Mais pour conforter le voyage, le logiciel de bord veille au grain. « On a lancé Juice avec la dernière version du logiciel de bord car la seule possibilité de réparer, si l’on a des problèmes techniques, c’est de changer le logiciel puisqu’on peut télécharger toutes les actualisations », ajoute le père de Juice.

Un bruit problématique

Juice a été lancée avec un logiciel nominal qui a été testé au sol et qui permet d’effectuer toutes les opérations du satellite, de commander les dix différents instruments, puis après les trois mois de la phase de Commissioning, les scientifiques trouvent toujours des problèmes ou des améliorations possibles. Une fois ces actualisations réalisées, elles sont essayées au sol grâce à une réplique quasi similaire du satellite, que l’on appelle l’Engineering Model : « Une fois que nous sommes satisfaits de la mise à jour, on télécharge. Tous les satellites qui voyagent ont à l’arrivée un logiciel de bord très différent que lorsqu’ils sont partis », constate Giuseppe Sarri.

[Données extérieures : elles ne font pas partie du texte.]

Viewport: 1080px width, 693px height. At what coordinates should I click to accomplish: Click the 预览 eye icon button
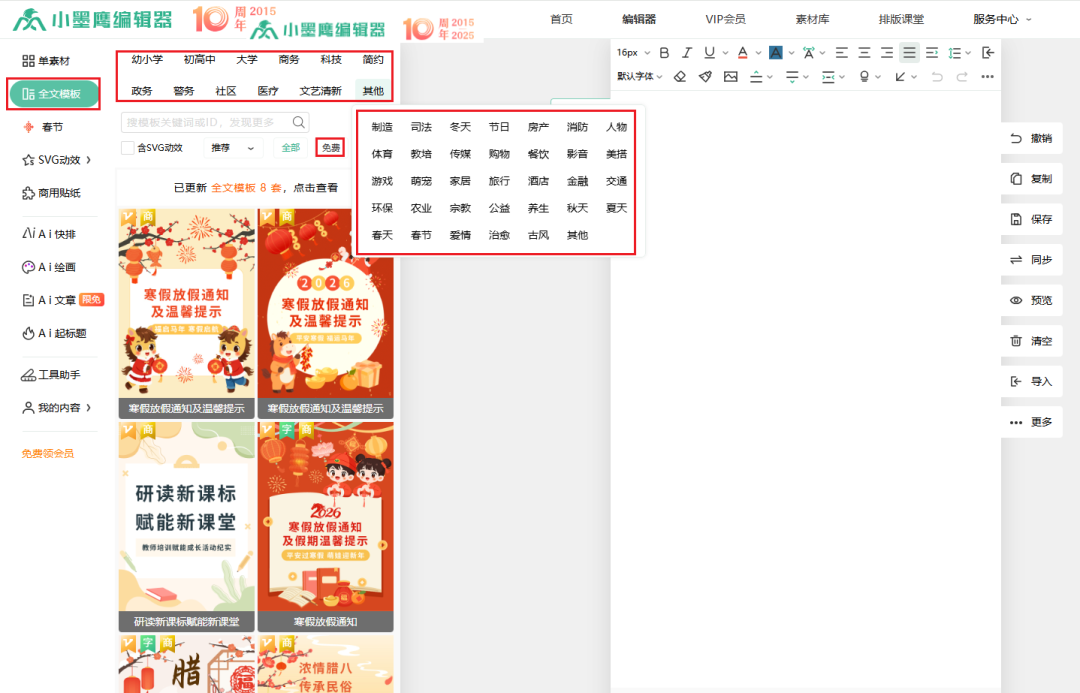coord(1031,300)
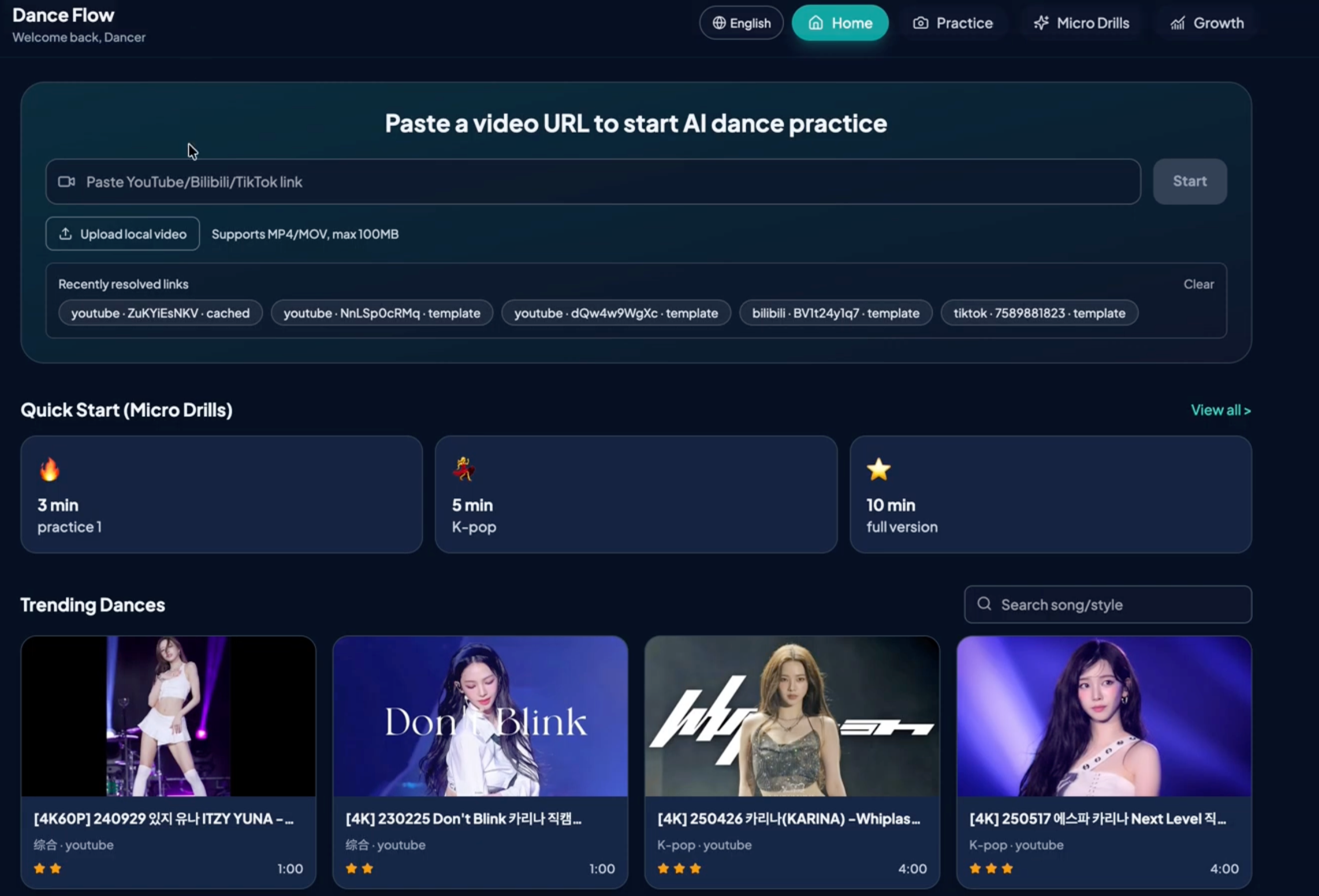This screenshot has height=896, width=1319.
Task: Click the fire icon on 3 min drill
Action: click(50, 469)
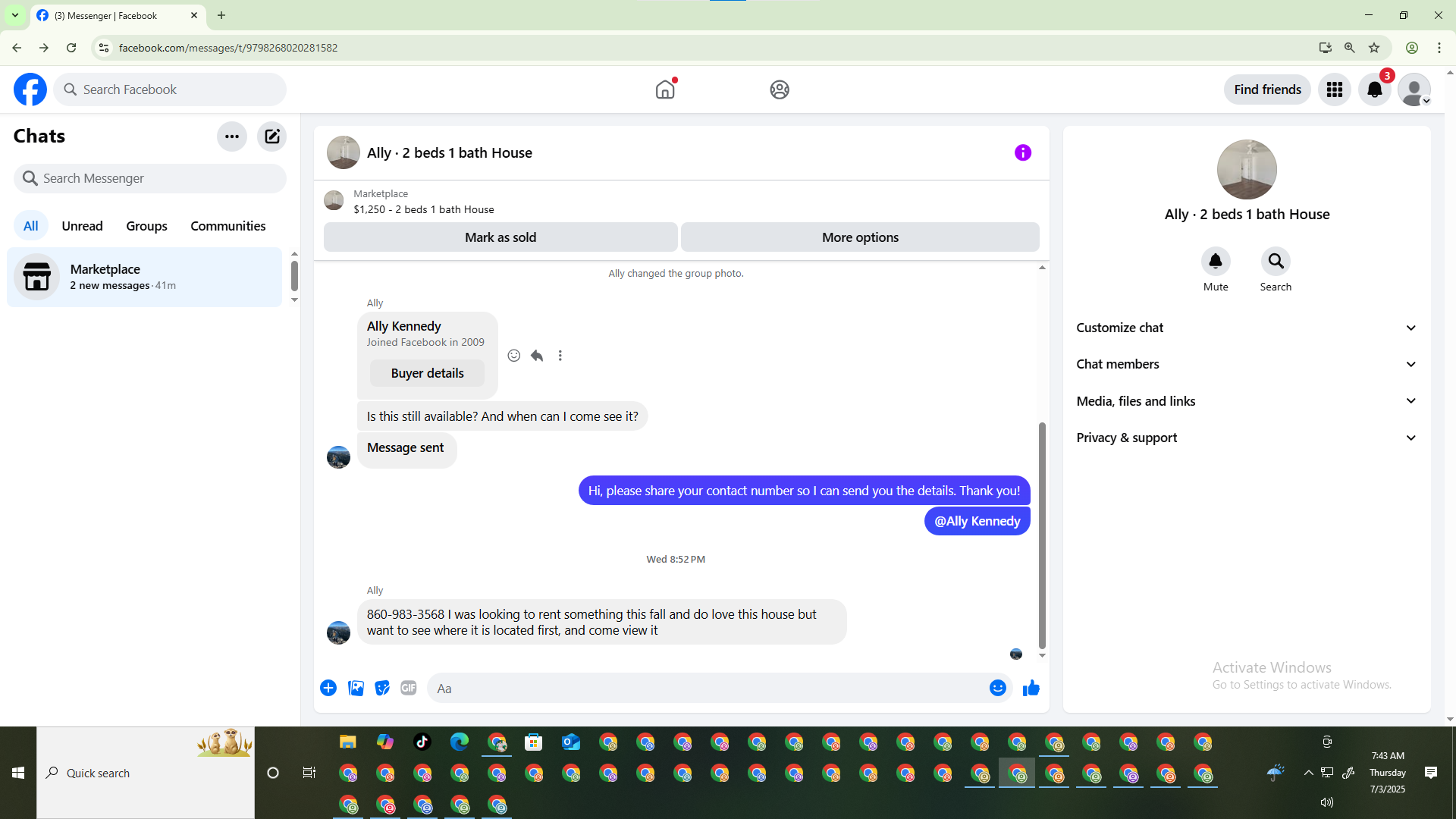
Task: Open the emoji picker in message box
Action: (x=997, y=688)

Juice est parti, lui, avec un bruit problématique. « Juice a beaucoup d’instruments, notamment ceux qui doivent mesurer le champ électrique et le champ magnétique de Jupiter et aussi des très petites variations de champ magnétique quand on survole les trois lunes glacées de Jupiter. On veut mesurer cette variation, pour comprendre s’il y a de l’eau non salée. Car l’eau pure ne peut pas supporter la vie au contraire de l’eau salée. Si nous avons un océan salé sur la surface d’une des lunes, il sera conducteur et s’il est en mouvement, il peut générer des courants électriques qui génèrent des champs magnétiques. Notre satellite doit mesurer un champ 50 000 fois moins important que celui de la Terre. C’est extrêmement faible. Or, un bruit vient du système électrique de bord, passe à travers l’antenne et perturbe les mesures. Nous savons où il est situé et avec un logiciel nous saurons l’atténuer comme sur Photoshop. » Pour mieux mesurer l’éventuelle possibilité de vie sur la plus grande planète du système solaire.